FORMAL. INTERVIEWS DON’T END JUST BECAUSE YOU’RE DEAD
The afterlife is out of fashion, at least in traditional religious forms – harps and angels, heaven and hell, reincarnation or squads of waiting virgins, all start to seem as embarrassingly dated as Valhalla. But most unfashionable of all are the ancient Christian notions of Purgatory – where suffering purges you of sin – and the other waiting-room option, Limbo (virtuous pagans and unbaptised babies).
All the same, the idea is always gripping, and attempts get made on it: this one by Jack Thorne, based on a Japanese film by Hirokazu Kore-Eda, begins with a crashing boom of doom and puts the newly dead in a bleak office block lined with filing cabinets (Bunny Guinness’ designs throw a lot of good tricks at us). They are greeted by a senior manager and questioned in turn by his staffers about their most meaningful and precious memory.
One could reflect (I did for a few intrigued minutes) that it is indeed Purgatory to be not only dead but processed by a pinstriped chap with a gleaming tie-pin and his rabble of weary, sometimes bickering aides whose attempts at authority reminded me at times of a group of disaffected McKinsey or Deloitte interns. Luckily, their first clients tend to feel this too, June Watson’s magnificent nonagenarian Mrs Killick worried about her cat, Olatunji Ayofe as a stroppy black lad who doesn’t get it at all, and Togo Igawa – a distinguished, senior after a stellar career – unable think of any precious memories at all . But you have to come out with one, and allow the staff to ‘recreate’ that memory with various props because otherwise you can’t happily ‘pass on” to wherever you go next. And might have to join the staff here, processing the next few lots, until you work things out.

########

WORK INSTRUCTIONS:
• A. Update the review by repeating it, starting with "FORMAL. INTERVIEWS DON’T" and going on through "and unbaptised babies).", with "Valhalla" replaced by "Olympus".
• B. According to the review, who plays Mrs Killick?

########

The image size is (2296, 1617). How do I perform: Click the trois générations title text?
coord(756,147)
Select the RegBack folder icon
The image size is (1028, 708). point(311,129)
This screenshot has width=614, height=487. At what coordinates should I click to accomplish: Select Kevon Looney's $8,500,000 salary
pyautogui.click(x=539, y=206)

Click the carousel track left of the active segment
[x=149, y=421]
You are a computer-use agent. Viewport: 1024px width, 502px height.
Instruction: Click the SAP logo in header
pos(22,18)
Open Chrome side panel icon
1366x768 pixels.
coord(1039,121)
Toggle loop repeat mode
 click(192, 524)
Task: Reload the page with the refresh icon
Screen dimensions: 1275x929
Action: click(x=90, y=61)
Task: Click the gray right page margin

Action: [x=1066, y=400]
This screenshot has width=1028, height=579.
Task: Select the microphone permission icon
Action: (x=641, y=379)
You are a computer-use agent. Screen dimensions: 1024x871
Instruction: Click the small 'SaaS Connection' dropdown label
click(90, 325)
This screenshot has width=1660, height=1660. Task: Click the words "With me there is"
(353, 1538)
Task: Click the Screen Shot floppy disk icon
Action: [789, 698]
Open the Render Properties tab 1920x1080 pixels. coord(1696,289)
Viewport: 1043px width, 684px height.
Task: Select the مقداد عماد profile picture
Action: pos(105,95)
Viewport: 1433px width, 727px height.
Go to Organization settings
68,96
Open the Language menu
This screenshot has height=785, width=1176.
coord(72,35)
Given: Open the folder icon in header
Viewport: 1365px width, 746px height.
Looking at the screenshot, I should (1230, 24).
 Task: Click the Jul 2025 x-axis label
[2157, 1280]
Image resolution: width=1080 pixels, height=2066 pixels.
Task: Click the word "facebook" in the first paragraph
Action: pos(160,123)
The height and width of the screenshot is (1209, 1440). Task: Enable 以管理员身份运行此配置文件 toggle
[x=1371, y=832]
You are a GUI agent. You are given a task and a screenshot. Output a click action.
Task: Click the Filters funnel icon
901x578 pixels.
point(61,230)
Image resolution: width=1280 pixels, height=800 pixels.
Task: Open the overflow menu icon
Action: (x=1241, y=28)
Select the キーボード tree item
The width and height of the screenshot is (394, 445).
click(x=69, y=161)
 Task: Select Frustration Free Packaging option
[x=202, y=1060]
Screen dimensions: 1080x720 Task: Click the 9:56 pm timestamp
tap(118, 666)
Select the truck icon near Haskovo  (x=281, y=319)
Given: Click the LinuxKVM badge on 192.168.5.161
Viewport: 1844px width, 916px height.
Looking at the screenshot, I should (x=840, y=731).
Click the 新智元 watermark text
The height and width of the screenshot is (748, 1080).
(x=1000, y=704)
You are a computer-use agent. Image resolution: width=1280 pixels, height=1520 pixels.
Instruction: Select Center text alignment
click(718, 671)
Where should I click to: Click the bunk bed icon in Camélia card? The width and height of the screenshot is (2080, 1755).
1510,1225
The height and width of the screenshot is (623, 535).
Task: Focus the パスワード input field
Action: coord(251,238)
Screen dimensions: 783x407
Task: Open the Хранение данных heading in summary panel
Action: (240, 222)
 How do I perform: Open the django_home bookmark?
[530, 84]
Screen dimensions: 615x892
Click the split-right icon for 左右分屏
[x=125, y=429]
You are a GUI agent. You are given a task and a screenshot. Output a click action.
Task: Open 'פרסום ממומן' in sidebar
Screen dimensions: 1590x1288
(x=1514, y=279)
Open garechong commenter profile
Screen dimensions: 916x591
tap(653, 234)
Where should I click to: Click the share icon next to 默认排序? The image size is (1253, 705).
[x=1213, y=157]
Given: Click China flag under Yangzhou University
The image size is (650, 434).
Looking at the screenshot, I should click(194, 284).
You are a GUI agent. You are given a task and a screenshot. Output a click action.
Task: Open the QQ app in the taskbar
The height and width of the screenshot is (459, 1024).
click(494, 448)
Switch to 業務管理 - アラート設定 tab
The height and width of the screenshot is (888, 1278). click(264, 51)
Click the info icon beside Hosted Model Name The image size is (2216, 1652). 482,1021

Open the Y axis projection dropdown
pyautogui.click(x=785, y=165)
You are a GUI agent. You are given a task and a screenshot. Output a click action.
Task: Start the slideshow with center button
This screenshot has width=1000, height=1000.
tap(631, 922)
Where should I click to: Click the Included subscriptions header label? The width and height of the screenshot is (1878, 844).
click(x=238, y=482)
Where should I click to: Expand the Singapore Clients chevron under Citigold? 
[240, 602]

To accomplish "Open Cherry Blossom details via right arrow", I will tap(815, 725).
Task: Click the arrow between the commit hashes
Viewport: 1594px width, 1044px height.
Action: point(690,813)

########

SOLVED PROBLEMS:
• A.
FORMAL. INTERVIEWS DON’T END JUST BECAUSE YOU’RE DEAD
The afterlife is out of fashion, at least in traditional religious forms – harps and angels, heaven and hell, reincarnation or squads of waiting virgins, all start to seem as embarrassingly dated as Olympus. But most unfashionable of all are the ancient Christian notions of Purgatory – where suffering purges you of sin – and the other waiting-room option, Limbo (virtuous pagans and unbaptised babies).

• B. June Watson